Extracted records
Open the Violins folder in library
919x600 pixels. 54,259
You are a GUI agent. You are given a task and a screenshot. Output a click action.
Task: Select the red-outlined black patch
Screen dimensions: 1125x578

- Work to be completed
Turn every line of the material above into a numbered list, skipping any blank lines.

- Exercise output
1. Open the Violins folder in library
2. 919x600 pixels. 54,259
3. You are a GUI agent. You are given a task and a screenshot. Output a click action.
4. Task: Select the red-outlined black patch
5. Screen dimensions: 1125x578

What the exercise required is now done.